Napoli d'Arte: EllE, la mostra fotografica di Andrea Bove

Scritto da Francesca Ciampa Il . Inserito in Mostre

bove

Dallo scorso 14 settembre fino al 13 ottobre sarà allestita la mostra fotografica dell’artista Andrea Bove. Ad ospitare l’evento è la BRAU, Biblioteca di Ricerca Area Umanistica, all’interno della bellissima Sala Mura Greche. Gli appassionati potranno visitare la mostra dal lunedì al venerdì dalle 9:00 alle 18:30 a titolo gratuito, entrando liberamente.

Questa tipologia espositiva rappresenta la terza di una rassegna dal titolo “Territorio e impronta” che porta in luce quattro mostre di fotografi, appartenenti a generazione e background differenti, che attraverso i propri scatti forniscono una visuale differente di come essi percepiscano il tempo al quale appartengono.

L’uso comunicativo della fotografia serve ad esprimere un “pensiero in pellicola”. Attraverso la propria macchina imprimono un segno concreto del proprio modo di pensare. Le opere esposte sono inedite e sono state realizzare in funzione con l’ambiente che le ospita, un luogo memoriale dove si ha la possibilità di fermarsi a riflettere

La mostra dell’artista esprime il criptico senso di instabilità, incompiutezza e ricercatezza che caratterizzano la sua esposizione fotografica: la realizzazione sempre della stessa fotografia senza un doveroso punto di comunicazione ma semplicemente puntando alla volontà di evocare, in chi la osserva, un’emozione cara, nascosta, intima.

Il ripensare ad un’unica immagine, la stessa, pone l’osservatore nella posizione di avvertire l’opera inconclusa, instabile, in mutazione alla ricerca della propria forma definitiva. Inoltre, attraverso la ripetizione di un elemento primario fino al raggiungimento del proprio scopo.
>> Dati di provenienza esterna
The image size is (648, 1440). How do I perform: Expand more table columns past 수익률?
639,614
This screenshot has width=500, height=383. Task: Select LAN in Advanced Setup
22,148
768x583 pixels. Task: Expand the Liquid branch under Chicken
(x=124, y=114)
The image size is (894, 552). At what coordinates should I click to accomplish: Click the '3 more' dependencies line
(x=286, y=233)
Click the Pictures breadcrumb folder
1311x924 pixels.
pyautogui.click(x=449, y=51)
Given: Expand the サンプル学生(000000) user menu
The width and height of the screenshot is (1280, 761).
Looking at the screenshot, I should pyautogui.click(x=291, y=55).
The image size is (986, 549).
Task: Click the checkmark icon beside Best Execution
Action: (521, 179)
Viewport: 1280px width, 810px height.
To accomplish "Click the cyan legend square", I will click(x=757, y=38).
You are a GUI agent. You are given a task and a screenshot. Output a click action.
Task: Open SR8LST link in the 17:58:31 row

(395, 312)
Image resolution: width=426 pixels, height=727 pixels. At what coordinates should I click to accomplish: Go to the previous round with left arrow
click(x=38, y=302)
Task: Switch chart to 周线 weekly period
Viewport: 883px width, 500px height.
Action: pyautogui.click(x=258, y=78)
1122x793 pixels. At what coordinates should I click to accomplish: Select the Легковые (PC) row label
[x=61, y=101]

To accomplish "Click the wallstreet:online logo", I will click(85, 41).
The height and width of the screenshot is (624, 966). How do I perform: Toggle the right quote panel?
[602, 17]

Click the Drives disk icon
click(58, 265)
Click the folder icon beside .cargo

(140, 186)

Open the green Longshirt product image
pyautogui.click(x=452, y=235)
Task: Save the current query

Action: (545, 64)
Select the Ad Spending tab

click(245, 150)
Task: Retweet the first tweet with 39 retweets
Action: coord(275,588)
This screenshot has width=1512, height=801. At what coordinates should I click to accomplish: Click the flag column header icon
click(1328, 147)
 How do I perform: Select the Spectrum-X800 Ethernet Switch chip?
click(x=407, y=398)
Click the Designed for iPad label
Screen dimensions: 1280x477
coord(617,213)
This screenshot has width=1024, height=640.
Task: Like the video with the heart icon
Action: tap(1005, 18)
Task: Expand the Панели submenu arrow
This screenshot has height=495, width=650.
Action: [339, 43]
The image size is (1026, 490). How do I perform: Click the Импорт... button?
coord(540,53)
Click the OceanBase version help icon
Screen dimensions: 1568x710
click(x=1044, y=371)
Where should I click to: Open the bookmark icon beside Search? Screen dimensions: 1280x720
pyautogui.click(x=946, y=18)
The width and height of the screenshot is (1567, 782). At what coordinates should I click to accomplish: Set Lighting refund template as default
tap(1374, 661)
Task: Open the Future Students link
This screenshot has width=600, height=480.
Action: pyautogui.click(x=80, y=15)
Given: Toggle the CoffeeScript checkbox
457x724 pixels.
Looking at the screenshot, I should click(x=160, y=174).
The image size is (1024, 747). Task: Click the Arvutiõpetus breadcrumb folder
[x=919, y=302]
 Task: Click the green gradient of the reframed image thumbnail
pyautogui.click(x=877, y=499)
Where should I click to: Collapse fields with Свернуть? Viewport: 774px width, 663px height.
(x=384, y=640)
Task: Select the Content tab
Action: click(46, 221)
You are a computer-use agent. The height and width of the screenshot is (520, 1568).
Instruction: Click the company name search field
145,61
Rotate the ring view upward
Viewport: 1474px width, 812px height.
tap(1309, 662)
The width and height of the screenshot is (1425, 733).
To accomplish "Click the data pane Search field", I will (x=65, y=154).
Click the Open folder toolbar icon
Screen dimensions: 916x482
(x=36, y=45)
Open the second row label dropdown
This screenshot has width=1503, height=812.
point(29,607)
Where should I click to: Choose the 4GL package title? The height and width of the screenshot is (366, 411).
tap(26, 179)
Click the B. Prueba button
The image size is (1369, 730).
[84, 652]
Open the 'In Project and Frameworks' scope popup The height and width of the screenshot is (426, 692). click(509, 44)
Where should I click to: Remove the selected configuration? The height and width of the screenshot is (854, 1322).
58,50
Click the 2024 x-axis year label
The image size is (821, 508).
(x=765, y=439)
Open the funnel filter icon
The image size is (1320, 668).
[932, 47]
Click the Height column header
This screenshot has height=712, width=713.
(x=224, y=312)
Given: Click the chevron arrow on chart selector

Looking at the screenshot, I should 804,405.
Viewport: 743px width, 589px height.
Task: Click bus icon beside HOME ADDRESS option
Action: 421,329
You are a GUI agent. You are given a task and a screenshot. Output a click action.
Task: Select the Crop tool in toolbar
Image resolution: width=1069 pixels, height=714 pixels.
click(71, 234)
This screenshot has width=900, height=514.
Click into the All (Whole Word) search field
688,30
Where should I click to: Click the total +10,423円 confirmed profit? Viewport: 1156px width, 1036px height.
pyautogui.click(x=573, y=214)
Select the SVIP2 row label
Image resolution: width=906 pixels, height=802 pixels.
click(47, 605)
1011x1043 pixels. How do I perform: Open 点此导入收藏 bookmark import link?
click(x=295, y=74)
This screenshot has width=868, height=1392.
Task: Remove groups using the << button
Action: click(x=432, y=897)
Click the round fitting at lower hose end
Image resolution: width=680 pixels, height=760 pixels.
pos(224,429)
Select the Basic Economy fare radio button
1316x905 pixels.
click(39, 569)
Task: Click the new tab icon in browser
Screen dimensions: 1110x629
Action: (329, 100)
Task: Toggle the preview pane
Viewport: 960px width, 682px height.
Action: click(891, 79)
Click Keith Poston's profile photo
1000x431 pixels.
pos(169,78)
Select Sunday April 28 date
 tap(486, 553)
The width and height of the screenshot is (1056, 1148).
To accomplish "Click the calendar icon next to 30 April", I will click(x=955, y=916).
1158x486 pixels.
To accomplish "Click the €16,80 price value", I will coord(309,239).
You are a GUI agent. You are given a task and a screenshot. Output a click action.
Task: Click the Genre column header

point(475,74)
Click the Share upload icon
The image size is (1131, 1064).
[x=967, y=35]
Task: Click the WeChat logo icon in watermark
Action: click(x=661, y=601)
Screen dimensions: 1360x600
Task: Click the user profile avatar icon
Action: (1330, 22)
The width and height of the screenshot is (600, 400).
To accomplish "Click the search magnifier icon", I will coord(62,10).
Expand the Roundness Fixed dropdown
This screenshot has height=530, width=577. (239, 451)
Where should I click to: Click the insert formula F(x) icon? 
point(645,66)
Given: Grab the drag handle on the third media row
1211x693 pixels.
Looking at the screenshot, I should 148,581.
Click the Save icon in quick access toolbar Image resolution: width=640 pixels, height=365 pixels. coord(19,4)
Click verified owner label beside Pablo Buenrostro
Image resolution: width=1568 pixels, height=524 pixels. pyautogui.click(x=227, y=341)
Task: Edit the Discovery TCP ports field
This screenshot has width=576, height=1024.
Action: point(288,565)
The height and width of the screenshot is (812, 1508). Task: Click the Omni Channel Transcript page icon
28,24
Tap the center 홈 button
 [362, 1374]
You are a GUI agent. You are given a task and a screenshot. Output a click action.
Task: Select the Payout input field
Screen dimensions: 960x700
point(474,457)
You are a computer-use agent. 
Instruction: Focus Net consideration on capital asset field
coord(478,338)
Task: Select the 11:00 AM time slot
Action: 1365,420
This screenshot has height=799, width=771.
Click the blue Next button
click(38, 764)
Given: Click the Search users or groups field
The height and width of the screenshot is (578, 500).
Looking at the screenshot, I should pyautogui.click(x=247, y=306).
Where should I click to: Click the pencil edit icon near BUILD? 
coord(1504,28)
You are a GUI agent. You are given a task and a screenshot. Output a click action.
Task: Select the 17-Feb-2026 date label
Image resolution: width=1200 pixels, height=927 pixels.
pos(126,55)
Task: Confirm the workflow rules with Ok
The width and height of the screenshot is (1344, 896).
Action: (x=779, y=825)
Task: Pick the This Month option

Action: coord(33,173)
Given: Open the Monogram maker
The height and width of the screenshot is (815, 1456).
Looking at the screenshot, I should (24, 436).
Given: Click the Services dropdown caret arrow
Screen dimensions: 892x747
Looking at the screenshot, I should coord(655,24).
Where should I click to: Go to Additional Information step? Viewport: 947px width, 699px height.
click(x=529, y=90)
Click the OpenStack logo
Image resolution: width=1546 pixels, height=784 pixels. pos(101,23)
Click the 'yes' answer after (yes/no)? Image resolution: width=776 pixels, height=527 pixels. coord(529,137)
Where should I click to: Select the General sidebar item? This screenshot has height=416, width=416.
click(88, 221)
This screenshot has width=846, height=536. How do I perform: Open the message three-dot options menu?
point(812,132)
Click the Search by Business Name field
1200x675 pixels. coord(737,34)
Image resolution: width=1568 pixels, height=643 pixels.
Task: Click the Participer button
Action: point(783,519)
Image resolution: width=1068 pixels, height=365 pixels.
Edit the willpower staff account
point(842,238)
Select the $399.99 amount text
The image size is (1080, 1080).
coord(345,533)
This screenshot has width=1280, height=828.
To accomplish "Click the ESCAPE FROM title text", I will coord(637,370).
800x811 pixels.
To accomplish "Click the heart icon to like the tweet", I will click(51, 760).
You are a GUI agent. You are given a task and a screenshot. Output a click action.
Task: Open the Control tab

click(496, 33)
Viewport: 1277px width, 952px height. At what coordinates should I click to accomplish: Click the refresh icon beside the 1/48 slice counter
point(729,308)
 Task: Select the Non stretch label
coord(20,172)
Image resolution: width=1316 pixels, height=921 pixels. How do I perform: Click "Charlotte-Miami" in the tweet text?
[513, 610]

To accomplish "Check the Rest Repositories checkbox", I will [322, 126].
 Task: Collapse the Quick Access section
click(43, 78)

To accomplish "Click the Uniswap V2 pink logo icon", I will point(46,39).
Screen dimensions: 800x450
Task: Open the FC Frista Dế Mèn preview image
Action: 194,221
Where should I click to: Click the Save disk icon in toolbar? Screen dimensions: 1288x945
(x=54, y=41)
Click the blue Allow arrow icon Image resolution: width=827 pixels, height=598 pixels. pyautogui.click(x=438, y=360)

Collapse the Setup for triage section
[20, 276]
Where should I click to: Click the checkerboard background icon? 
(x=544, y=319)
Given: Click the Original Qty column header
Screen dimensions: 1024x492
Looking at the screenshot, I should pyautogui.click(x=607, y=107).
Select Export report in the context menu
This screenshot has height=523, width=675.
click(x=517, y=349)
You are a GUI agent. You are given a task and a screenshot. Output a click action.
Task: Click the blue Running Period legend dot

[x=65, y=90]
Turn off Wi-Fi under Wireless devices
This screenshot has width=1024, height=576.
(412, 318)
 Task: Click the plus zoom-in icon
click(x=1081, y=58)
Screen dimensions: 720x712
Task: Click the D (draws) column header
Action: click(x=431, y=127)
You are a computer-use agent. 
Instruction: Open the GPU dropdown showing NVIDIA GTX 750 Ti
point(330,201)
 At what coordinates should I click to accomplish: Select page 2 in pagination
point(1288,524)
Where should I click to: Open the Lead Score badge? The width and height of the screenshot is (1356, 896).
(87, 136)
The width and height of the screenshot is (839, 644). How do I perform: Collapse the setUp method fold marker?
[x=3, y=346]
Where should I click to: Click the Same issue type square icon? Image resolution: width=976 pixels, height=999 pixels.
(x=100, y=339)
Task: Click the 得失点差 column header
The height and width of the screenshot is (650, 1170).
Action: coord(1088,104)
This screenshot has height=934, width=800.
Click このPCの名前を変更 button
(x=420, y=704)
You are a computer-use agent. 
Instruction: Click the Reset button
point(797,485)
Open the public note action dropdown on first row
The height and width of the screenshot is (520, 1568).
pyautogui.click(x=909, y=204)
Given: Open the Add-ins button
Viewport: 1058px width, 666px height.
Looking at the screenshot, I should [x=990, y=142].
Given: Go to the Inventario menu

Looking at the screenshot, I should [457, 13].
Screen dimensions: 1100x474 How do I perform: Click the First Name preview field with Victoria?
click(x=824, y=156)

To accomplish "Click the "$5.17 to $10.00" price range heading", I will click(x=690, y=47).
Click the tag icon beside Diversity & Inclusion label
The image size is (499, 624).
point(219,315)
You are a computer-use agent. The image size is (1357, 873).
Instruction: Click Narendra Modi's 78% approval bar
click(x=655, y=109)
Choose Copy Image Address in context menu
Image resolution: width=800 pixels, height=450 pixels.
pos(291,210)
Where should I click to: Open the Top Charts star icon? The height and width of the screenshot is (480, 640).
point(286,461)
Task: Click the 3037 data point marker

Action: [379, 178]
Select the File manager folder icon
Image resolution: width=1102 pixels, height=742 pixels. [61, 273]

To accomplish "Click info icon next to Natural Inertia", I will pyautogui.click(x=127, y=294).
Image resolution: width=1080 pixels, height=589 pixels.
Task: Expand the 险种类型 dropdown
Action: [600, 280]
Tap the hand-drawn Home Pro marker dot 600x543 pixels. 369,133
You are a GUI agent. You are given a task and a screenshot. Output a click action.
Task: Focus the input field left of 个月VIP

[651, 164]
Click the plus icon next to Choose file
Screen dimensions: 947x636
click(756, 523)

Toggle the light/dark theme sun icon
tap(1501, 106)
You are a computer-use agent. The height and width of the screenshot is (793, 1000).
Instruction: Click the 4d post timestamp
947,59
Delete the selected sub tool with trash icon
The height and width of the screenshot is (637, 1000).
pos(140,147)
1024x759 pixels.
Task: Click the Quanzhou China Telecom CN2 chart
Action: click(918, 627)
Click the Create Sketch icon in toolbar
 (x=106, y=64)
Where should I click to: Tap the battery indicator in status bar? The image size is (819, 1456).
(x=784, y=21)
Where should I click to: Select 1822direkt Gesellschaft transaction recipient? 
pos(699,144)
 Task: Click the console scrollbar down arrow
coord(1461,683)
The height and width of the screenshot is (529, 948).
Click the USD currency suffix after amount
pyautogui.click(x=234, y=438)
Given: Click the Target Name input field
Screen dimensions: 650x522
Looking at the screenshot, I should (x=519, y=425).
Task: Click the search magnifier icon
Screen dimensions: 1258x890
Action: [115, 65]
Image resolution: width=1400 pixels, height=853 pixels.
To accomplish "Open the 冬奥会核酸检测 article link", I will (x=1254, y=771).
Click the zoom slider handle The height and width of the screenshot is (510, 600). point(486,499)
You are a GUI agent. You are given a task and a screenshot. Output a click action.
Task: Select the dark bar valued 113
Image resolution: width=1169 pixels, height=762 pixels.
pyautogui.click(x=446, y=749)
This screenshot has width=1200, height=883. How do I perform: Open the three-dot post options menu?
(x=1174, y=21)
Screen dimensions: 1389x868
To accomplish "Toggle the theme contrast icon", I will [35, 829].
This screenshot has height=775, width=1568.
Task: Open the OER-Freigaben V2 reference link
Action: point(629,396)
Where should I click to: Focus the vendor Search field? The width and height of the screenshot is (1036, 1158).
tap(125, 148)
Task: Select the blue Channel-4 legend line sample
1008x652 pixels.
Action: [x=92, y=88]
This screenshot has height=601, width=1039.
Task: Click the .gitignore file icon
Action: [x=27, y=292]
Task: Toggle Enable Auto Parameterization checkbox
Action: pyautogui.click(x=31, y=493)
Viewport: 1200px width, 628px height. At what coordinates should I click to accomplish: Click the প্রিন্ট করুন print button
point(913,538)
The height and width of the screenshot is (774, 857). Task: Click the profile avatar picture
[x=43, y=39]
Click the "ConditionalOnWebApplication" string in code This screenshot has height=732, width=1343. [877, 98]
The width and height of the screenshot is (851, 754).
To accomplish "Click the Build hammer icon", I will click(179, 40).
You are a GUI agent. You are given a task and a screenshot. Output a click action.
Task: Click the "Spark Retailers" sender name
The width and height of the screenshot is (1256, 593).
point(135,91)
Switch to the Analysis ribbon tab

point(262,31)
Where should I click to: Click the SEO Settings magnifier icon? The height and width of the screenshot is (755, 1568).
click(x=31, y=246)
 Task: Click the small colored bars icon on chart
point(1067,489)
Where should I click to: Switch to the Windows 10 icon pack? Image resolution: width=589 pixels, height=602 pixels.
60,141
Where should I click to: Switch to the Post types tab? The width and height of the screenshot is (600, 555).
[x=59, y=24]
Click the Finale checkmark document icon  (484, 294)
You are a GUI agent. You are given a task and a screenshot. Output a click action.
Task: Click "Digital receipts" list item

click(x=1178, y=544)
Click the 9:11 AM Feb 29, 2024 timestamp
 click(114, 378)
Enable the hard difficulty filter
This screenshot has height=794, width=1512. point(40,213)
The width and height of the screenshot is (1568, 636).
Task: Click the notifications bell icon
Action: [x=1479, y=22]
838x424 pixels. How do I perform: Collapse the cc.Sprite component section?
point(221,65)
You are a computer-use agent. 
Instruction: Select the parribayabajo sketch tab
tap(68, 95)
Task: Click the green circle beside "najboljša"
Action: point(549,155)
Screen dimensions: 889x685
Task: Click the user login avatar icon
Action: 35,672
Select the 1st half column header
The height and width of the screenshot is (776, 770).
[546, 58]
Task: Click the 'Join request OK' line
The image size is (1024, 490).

In tal modo si possono riconoscere in esso qualsiasi sequenza tipica da singoli banali eventi ad un’ipotetica storia dell’uomo.

Il topos della sua ricerca artistica è mettere in luce l’indefinitezza, la costante incompletezza ottenuta attraverso la distruzione o lo squilibrio di un qualsiasi filo narrativo. Le immagini, accompagnate da altri segni artistici, spesso fonetici, costruiscono spazi la creazione di un vero e proprio limbo. Un luogo irreale dove, sinteticamente, ogni forma rimane incompiuta capitolando in una visione tragica introspettiva e del mondo che ci circonda.

Insomma una mostra fatta per riflettere e riflettersi nelle fotografie di Andrea Bove. L’idea di questo percorso espositivo è fondata sulla creazione di un appuntamento annuale, che attraverso le mostre di arte visiva, possa rendere la BRAU un fulcro artistico e cultura più ampio. Lo scopo è quello di collezionare nel tempo una vera e propria galleria ottenuta attraverso le donazioni delle opere degli artisti invitati ad esporre. Un perno volto alla crescita culturale dei fruitori e studiosi che vivono la biblioteca e degli artisti che vi espongono, senza scopi di lucro ma al solo scopo di ottenere un fermento culturale e artistico degno delle grandi città d’arte europee.